Steht eine gesetzliche Vorschrift - wie hier - mit dem allgemeinen Gleichheitssatz des Art. 3 Abs. 1 GG nicht in Einklang, hat der Gesetzgeber im Allgemeinen mehrere Möglichkeiten, den Gleichheitsverstoß zu beseitigen. Dem trägt das Bundesverfassungsgericht regelmäßig in der Weise Rechnung, dass es die gleichheitswidrige Norm nur für unvereinbar mit dem Grundgesetz erklärt (vgl. BVerfGE 104, 74 <91>). Im vorliegenden Fall kommt hinzu, dass die nicht angegriffene und deshalb in ihrem Bestand formal unveränderte Regelung in Satz 2 der Anlage I Kapitel III Sachgebiet A Abschnitt III Nr. 26 Buchstabe a EV in Verbindung mit § 1 KostGErmAV bei einer Nichtigerklärung des Satzes 1 möglicherweise eine andere Bedeutung erhielte. Der Senat beschränkt sich deshalb auf die Feststellung, dass Satz 1 in Verbindung mit § 1 KostGErmAV mit Art. 3 Abs. 1 GG nicht zu vereinbaren ist, damit der Gesetzgeber im Zuge der Neuregelung, die er insoweit treffen muss, auch prüfen und entscheiden kann, welche Konsequenzen sich aus ihr für die Vorschrift des Satzes 2 ergeben.

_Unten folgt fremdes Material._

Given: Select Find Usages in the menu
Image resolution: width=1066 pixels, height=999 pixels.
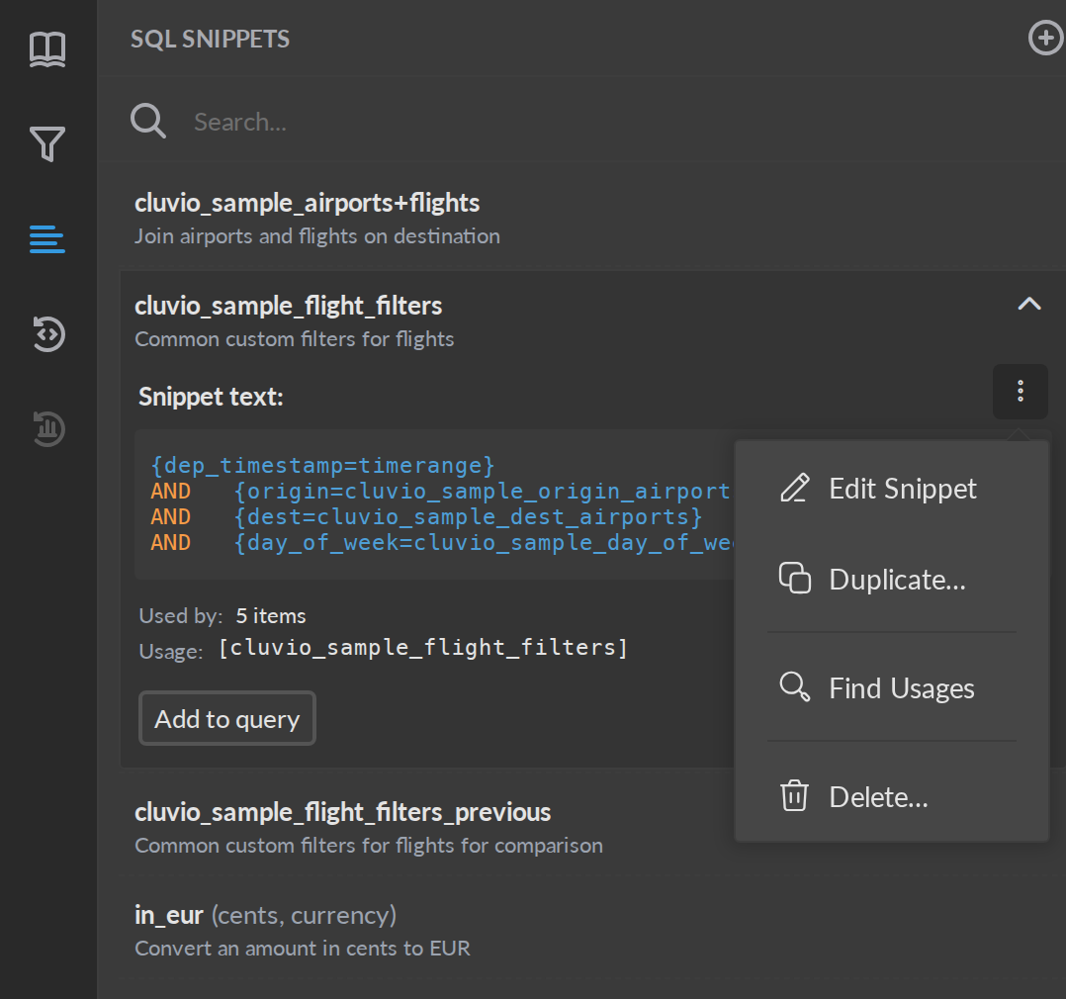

5. Für den Erlass der Neuregelung steht dem Gesetzgeber eine Frist bis zum 31. Dezember 2003 zur Verfügung. Bis zu diesem Zeitpunkt ist Anlage I Kapitel III Sachgebiet A Abschnitt III Nr. 26 Buchstabe a Satz 1 EV in Verbindung mit § 1 KostGErmAV weiter anzuwenden. Zwar hat die Entscheidung des Bundesverfassungsgerichts, die eine gesetzliche Regelung für unvereinbar mit dem Grundgesetz erklärt, grundsätzlich zur Folge, dass die betroffenen Normen nicht mehr angewendet werden dürfen (vgl. BVerfGE 61, 319 <356>; 100, 104 <136>). Hier ist es jedoch schon im Hinblick auf den Fortbestand des Satzes 2 von Anlage I Kapitel III Sachgebiet A Abschnitt III Nr. 26 Buchstabe a EV und den möglichen Bedeutungswandel dieser Vorschrift bei einem Wegfall des Satzes 1 im Interesse der Rechtssicherheit geboten, die weitere Anwendung auch dieser Bestimmung zuzulassen. Dies gilt allerdings nur für die Zeit bis zum 31. Dezember 2003. Wenn bis zu diesem Zeitpunkt eine gesetzliche Neuregelung nicht in Kraft getreten ist, kann die angegriffene Regelung nicht mehr angewendet werden.
III.
Der Umstand, dass Anlage I Kapitel III Sachgebiet A Abschnitt III Nr. 26 Buchstabe a Satz 1 EV in Verbindung mit § 1 KostGErmAV trotz der Verfassungswidrigkeit weiter anzuwenden ist, hat zugleich zur Folge, dass Entscheidungen, die - wie der angegriffene Beschluss des Oberlandesgerichts - in der zurückliegenden Zeit auf diese Regelung gestützt worden sind, verfassungsrechtlich nicht beanstandet werden können (vgl. BVerfGE 103, 1 <20>). Die Verfassungsbeschwerde der Beschwerdeführerin ist deshalb insoweit, als sie sich gegen diese Entscheidung richtet, zurückzuweisen.
C.
Da die Verfassungsbeschwerde im Hinblick auf die der Entscheidung des Oberlandesgerichts zugrunde liegende gesetzliche Regelung erfolgreich ist, erscheint es angemessen, der Beschwerdeführerin die notwendigen Auslagen in voller Höhe zu erstatten (§ 34 a Abs. 2 und 3 BVerfGG).